Police said to raid Iran Nobel Laureate's office
TEHRAN (Reuters) - Iranian police Sunday raided and closed the office of a watchdog group led by Iran's Nobel peace prize winner Shirin Ebadi ahead of a celebration to mark International Human Rights Day, a member of the group said.
Narges Mohammadi, deputy head of the Human Rights Defenders Centre, told Reuters that police provided no legal justification for their raid of the office.
"Dozens of policemen along with plainclothes security agents entered the office without showing a search warrant," Mohammadi said. "A policeman said he was not obliged to show a warrant because he was wearing a police uniform."
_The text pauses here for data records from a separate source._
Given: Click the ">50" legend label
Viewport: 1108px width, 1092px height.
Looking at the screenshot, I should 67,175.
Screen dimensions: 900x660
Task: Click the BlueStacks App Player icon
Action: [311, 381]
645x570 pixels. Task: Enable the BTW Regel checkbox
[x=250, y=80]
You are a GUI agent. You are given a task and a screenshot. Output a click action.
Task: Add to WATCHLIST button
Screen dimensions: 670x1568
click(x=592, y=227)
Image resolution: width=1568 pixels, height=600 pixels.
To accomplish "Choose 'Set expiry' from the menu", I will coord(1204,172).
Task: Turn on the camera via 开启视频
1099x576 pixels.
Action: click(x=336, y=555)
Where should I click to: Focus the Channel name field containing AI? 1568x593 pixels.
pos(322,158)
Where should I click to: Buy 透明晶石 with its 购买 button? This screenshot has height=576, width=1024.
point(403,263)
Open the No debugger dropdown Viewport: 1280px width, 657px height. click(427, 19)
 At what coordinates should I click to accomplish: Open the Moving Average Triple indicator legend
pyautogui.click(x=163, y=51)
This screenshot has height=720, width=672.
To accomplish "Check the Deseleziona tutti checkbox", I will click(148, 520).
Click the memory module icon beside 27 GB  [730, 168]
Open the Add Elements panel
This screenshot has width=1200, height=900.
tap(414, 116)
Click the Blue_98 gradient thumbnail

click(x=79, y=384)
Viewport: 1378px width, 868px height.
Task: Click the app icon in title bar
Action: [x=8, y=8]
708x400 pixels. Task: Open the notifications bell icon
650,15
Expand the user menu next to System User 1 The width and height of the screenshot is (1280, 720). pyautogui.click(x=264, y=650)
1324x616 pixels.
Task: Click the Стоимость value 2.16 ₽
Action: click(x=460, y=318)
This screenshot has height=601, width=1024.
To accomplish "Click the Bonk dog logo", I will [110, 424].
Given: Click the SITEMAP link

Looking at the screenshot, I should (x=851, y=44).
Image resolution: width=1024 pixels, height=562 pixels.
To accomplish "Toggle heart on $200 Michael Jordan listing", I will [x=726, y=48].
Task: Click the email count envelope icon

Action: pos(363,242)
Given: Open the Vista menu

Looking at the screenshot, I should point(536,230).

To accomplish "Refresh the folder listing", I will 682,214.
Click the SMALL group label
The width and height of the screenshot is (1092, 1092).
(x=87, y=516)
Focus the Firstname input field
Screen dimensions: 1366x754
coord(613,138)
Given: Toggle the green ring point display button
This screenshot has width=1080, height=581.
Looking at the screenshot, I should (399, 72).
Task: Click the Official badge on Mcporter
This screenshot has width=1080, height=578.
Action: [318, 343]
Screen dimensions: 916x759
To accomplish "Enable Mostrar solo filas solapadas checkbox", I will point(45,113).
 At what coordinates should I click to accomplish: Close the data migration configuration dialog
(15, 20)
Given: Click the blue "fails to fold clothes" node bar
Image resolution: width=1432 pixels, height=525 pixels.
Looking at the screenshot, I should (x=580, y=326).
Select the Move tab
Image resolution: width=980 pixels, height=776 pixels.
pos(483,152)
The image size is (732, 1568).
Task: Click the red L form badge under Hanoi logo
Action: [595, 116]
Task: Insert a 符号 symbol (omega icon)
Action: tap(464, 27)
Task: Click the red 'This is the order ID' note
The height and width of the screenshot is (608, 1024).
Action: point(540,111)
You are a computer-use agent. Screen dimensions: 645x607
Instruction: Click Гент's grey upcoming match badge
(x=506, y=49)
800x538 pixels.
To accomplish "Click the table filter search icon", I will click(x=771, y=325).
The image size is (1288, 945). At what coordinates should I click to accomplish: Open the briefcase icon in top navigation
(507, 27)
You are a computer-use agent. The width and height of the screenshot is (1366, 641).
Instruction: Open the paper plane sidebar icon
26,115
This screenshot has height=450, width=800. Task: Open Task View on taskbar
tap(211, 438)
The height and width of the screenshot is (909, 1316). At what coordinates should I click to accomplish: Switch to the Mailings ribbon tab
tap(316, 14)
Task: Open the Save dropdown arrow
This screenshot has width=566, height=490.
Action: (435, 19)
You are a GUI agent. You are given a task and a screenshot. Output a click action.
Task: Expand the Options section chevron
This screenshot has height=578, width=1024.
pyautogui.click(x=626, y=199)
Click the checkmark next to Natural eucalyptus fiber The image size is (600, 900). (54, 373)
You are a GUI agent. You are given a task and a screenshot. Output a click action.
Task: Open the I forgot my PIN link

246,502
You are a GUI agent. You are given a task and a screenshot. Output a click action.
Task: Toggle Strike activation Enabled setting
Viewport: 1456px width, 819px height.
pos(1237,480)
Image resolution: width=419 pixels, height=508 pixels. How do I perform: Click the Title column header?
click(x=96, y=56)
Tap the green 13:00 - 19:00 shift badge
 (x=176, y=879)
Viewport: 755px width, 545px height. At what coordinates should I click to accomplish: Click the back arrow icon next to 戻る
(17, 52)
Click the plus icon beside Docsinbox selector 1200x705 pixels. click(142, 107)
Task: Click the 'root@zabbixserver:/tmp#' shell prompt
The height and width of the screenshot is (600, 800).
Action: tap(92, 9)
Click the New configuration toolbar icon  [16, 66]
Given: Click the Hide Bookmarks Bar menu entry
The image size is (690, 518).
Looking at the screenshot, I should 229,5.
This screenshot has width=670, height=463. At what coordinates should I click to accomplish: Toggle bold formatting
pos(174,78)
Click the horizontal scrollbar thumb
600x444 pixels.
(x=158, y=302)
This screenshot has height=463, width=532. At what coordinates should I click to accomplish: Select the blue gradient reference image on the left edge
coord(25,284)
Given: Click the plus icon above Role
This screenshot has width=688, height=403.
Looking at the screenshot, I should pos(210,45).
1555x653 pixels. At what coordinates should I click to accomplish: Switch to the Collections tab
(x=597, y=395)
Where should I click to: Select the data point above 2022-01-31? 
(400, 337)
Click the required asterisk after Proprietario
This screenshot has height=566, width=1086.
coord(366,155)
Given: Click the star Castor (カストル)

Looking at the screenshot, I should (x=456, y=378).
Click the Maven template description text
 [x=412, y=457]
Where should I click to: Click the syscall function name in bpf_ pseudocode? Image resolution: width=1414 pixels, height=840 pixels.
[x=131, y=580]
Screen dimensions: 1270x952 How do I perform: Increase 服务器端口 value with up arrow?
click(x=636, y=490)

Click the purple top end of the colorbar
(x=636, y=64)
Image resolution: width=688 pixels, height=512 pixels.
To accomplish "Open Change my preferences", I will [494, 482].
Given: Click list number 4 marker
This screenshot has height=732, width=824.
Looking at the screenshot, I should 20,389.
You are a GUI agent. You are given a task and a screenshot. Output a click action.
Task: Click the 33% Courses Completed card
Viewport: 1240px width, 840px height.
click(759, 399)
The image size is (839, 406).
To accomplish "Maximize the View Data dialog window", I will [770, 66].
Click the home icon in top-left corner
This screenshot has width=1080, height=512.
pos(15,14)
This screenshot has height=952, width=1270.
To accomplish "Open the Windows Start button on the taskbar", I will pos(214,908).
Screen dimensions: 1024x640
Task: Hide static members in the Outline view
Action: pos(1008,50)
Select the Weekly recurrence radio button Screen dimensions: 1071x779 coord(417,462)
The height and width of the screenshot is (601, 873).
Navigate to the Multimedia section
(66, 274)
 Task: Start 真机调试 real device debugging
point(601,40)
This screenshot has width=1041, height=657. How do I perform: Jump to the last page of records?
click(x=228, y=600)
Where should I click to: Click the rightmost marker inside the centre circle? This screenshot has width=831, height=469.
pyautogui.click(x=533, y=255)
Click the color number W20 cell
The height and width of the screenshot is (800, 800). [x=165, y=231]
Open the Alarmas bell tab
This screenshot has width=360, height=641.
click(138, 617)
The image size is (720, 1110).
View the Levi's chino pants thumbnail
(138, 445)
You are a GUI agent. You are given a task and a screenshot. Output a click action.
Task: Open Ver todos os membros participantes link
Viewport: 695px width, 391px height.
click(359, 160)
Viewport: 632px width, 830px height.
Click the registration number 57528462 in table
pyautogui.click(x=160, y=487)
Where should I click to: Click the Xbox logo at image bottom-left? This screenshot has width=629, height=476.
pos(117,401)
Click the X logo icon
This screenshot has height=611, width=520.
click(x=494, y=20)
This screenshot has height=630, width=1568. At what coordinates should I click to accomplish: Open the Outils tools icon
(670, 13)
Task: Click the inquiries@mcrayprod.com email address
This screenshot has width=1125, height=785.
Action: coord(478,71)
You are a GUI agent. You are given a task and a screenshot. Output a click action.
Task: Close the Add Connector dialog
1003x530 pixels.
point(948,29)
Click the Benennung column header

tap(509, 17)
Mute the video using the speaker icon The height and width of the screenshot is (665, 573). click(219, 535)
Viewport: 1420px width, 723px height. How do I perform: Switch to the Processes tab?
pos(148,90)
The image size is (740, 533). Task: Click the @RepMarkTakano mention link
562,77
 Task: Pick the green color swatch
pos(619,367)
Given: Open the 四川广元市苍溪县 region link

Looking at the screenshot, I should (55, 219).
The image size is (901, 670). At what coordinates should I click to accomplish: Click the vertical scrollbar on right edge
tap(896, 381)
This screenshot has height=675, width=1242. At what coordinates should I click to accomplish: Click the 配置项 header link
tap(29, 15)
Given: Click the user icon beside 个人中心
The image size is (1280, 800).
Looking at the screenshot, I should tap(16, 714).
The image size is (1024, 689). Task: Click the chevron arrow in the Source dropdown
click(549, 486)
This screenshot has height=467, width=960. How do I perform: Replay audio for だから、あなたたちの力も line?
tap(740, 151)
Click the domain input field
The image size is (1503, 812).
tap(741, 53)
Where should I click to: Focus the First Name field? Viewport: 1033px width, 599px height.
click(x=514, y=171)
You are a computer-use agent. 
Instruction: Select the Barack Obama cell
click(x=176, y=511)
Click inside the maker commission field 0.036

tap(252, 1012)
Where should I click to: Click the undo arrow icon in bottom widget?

Police declined to comment on the report.
Mohammadi said the raid came hours ahead of the group's belated celebration of the 60th anniversary of Human Rights Day, which fell on December 10.
"Mrs Ebadi was not at the office when police raided the premises," Mohammadi said.
Ebadi, who won the 2003 Nobel peace prize, used a United Nations forum in Geneva Wednesday to condemn hardliners in power in some Muslim countries and rulers of the world's last communist states as abusers of human rights.
Ebadi, an outspoken critic of the Islamic Republic's human rights record, said Muslim dictatorships used religion to underpin their own power.
The Iranian human rights advocate has repeatedly criticised Iran's human rights record, citing what she says was a rising number of political prisoners and the highest number of executions per capita in the world last year.
Over the years, Ebadi's advocacy of human rights has earned her a spell in jail and a stream of threatening letters and telephone calls.
Iran's government rejects accusations that it violates human rights and accuses its Western foes of hypocrisy and double standards.